What would be a better symbol of the Nats' minor-leagueesque ineptitude than the team sending a minor leaguer to the All-Star Game?
Lastings Milledge -- who's currently buried (not literally) in Syracuse -- is on the ballot as one of the Nationals outfield options. The ballots, for some reason, are printed up about eight months in advance. At the time, Milledge was inked into the starting lineup as the team's leadoff hitter and centerfielder.
But after about a week of not hitting, not fielding, not giving-a-damning and not bothering to show up on time, the Nats sent him down, hoping he'd learn his lesson.
Now some Red Sox fans are hoping to get him elected to the game. Quoth the poster:
"As good citizens of NatsTown, I think we need to get as many Natinals [not-sic] on the All-Star team as possible.
"Specifically, Lastings Milledge is on the NL All-Star ballot. He needs to make the team. Nothing would be more NatsTown than having the Natinals' [not-sic] (lone?) All-Star game representative be a AAA player for whom the organization has no plan."

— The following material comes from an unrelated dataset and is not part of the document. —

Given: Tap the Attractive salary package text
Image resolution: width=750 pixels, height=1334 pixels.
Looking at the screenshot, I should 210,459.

Some Nats fans, of course, are upset at the idea. Many of these same fans are the ones who can't figure out why ESPN tends to gloss over the games of this crapbag team.

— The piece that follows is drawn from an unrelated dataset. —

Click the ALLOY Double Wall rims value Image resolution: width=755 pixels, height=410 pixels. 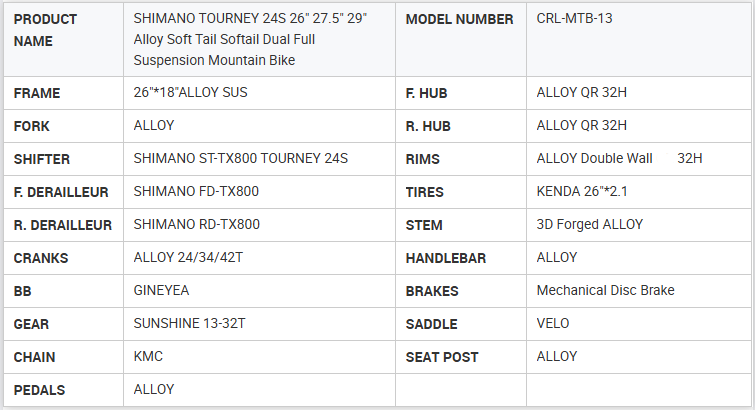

But, really, what could be more appropriate? For a franchise that does basically everything wrong, it'd be absolutely perfect.
The odds of it happening, of course, are slim to none. Hockey's had the greatest track record for this kind of malfeasance -- especially those wacky Montreal fans.

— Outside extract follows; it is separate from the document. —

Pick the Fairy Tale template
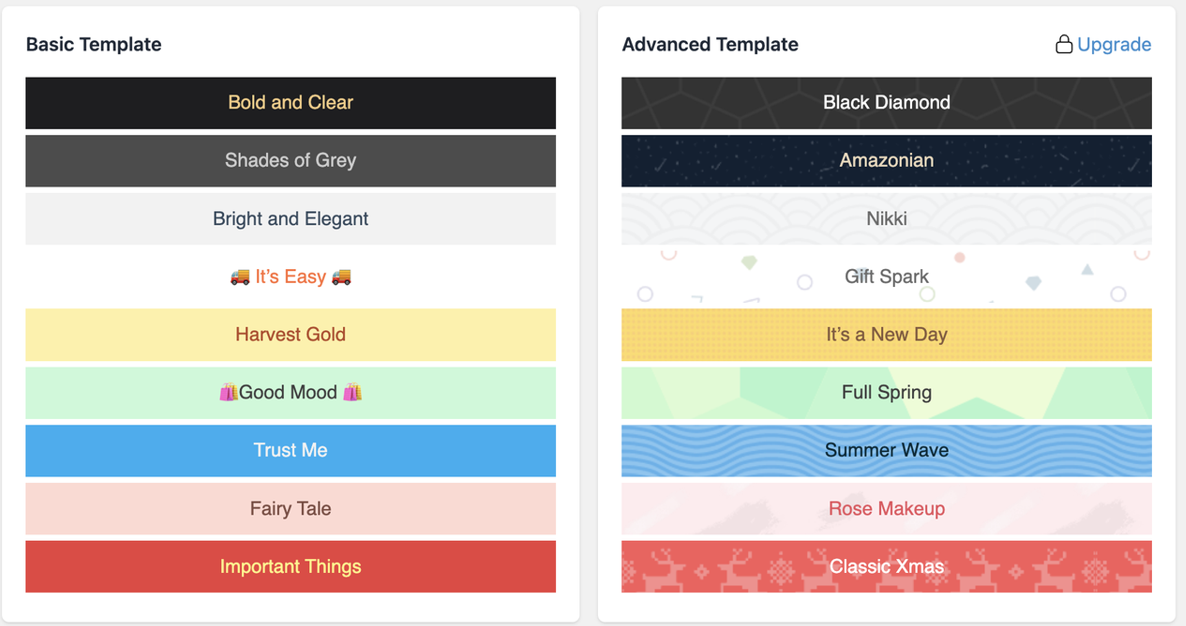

Perhaps the greatest effort was the one for non-descript NHL defenseman Rory Fitzpatrick. Efforts to get him elected -- basically the equivalent of getting Saul Rivera into the MLB game -- were succeeding 'til the NHL mysteriously zapped some ballotsun-rigging the contest.
So those Sox fans (and whatever homer Nats fans are left) have a long road ahead of them if they're going to make it work.
But if it works, it's pitch perfect for the N-AAA-tionals.
Chris Needham used to write Capitol Punishment. He's thinking of writing in Pete Orr's name.